Insieme al giovane Savini era venuto a San Casciano anche Don Girolamo Finocchio, sacerdote di Montegranaro, pure lui però fu colto dalla stessa febbre e fu rispedito a casa. Anche per lui Aurelia chiese l’intervento di Padre Antonio il quale l’assicurò che anche il sacerdote avrebbe racquistato la salute. Guarito dalla febbre Don Girolamo ebbe però “una gran flussione di sangue”, facendo temere anche per lui una forma di tubercolosi. Aurelia tornò di nuovo da Padre Antonio e questo, ancora una volta, la rincuorò dicendole che Don Girolamo “non sarebbe in alcun modo divenuto Tisico”. I medici erano invece scettici, ma alla fine ebbe ragione Padre Antonio, l’Antici infatti ci ricorda che “contro il parere del Medico è successo, poiche non solo non diede in quella indispositione, mà hoggi tuttavia si conserva con perfetta salute, senz’alcun dubbio di tal male”.

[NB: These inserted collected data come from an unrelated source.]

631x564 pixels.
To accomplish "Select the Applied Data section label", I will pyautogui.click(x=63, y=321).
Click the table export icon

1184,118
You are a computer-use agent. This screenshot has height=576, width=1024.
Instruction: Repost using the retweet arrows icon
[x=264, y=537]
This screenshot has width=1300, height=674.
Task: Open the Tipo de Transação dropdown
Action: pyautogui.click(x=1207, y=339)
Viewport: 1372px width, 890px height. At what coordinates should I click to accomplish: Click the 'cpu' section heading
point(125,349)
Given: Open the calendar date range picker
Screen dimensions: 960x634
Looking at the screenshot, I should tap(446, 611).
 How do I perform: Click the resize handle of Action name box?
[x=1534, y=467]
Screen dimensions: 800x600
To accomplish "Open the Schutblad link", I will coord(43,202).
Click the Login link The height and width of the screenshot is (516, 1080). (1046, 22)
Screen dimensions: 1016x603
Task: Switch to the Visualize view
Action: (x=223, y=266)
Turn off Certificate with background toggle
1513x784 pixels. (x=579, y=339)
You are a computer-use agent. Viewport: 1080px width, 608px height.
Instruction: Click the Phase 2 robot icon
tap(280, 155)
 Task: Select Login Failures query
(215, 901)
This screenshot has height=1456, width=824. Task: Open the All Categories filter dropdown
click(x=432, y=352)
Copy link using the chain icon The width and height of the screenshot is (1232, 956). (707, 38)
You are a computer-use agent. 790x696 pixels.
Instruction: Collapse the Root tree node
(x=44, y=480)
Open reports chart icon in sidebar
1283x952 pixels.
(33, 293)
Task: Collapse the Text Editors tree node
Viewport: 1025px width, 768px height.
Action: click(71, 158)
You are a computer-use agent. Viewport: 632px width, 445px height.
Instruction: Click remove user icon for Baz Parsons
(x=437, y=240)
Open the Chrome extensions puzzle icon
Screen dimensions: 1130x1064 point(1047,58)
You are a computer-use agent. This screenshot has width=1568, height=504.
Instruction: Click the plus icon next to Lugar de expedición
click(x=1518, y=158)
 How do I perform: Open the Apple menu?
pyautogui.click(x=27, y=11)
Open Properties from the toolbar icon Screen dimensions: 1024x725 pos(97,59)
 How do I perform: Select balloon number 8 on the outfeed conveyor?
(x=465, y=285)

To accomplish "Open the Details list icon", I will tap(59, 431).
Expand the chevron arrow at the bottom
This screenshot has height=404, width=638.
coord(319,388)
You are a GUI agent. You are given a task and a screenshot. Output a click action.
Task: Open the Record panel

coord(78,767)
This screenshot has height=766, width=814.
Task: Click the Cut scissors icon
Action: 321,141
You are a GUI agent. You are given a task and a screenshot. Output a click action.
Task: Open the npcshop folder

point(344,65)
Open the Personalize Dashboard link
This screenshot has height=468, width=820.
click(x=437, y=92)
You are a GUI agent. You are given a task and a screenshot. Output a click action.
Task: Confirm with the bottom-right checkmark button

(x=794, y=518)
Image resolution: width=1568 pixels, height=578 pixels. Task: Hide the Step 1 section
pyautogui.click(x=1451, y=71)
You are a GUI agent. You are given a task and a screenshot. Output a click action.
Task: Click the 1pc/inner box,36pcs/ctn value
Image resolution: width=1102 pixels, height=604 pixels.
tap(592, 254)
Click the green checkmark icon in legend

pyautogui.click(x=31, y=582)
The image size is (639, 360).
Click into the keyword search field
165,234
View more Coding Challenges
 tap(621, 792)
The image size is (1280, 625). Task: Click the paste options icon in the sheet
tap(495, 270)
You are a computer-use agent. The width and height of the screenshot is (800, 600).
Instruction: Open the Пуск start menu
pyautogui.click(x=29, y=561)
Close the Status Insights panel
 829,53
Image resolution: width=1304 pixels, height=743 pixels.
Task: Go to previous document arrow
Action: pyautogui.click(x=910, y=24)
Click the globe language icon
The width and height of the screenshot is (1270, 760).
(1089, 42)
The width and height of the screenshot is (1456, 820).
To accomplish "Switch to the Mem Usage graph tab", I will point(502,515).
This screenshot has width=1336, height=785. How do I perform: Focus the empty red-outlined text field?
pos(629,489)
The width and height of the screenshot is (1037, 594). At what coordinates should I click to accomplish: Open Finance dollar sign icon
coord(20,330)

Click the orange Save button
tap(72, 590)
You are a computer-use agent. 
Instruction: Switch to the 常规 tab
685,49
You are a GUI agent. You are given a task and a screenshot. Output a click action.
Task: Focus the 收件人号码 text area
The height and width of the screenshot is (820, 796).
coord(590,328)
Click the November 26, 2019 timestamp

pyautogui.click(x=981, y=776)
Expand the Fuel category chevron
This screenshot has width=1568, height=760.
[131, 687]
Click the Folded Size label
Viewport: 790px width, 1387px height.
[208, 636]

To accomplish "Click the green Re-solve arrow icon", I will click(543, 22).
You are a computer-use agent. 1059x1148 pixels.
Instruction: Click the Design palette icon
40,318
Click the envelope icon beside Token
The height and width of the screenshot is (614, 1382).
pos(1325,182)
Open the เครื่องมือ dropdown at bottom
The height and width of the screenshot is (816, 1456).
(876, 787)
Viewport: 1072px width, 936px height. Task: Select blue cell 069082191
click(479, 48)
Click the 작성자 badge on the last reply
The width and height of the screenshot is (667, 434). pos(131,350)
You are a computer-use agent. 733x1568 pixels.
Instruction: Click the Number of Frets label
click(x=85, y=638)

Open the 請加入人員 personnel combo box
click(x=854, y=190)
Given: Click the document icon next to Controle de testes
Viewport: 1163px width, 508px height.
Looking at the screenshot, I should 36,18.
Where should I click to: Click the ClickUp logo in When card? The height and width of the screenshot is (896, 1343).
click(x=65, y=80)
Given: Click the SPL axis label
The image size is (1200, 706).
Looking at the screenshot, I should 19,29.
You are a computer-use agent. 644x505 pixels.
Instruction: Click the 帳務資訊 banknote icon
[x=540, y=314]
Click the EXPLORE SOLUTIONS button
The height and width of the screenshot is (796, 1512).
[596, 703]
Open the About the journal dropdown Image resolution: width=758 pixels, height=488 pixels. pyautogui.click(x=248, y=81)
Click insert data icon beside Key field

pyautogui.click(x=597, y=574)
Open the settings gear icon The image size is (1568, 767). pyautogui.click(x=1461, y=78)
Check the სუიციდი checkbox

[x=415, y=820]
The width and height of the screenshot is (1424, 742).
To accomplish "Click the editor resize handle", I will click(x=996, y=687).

Il terzo caso si riferisce ad Antonio Antici che abbiamo visto insieme alla sua famiglia era un assiduo frequentatore di San Casciano. Questa volta era ospite di Giovan Battista Fabbrucci e con lui c’erano anche Fabio e Lucrezia Cento, sempre di Recanati. Erano arrivati il primo di luglio 1659, invece che ad ottobre come facevano sempre gli Antici, e mentre era a San Casciano fu assalito anche lui dalla febbre e ripartì alla volta di casa, aiutato ed accompagnato da un altro suo concittadino, il Capitano Giacomo Confalonieri, che invece era ospite dal 10 luglio da Giovanni di Felice. Giunti i due a Perugia le condizioni di Antonio peggioravano, quindi fu visitato da un medico che consigliò il Confalonieri di accelerare il ritorno a casa per vedere se l’aria di casa giovasse in qualche modo al malato o che, almeno, “haverebbe terminata la vita frà suoi”. In effetti Antonio giunge a Recanati quasi cadavere. Cristofaro, che era il fratello di Antonio Antici, ne parla a Padre Antonio ed insieme partono da Fermo alla volta di Recanati. Giunti al capezzale dell’infermo, Padre Antonio Grassi si rivolge a Giulio, il padre di Antonio e Cristoforo, e gli dice “che non è niente, mi credevo che il male fosse più grave, non è niente”. Giulio è perplesso, il medico lo stesso, Antonio non conosce, non parla, è infermo. Padre Antonio continuò a rincuorare il genitore e dopo aver toccato il braccio sinistro del malato (come aveva fatto con il giovane Savini) uscì. La mattina dopo, quando tornò a trovarlo, “lo trovò di modo sollevato dal suo male, che ricuperando con celerità le forze, non solo risanò affatto, mà sopravvisse altri undici anni”.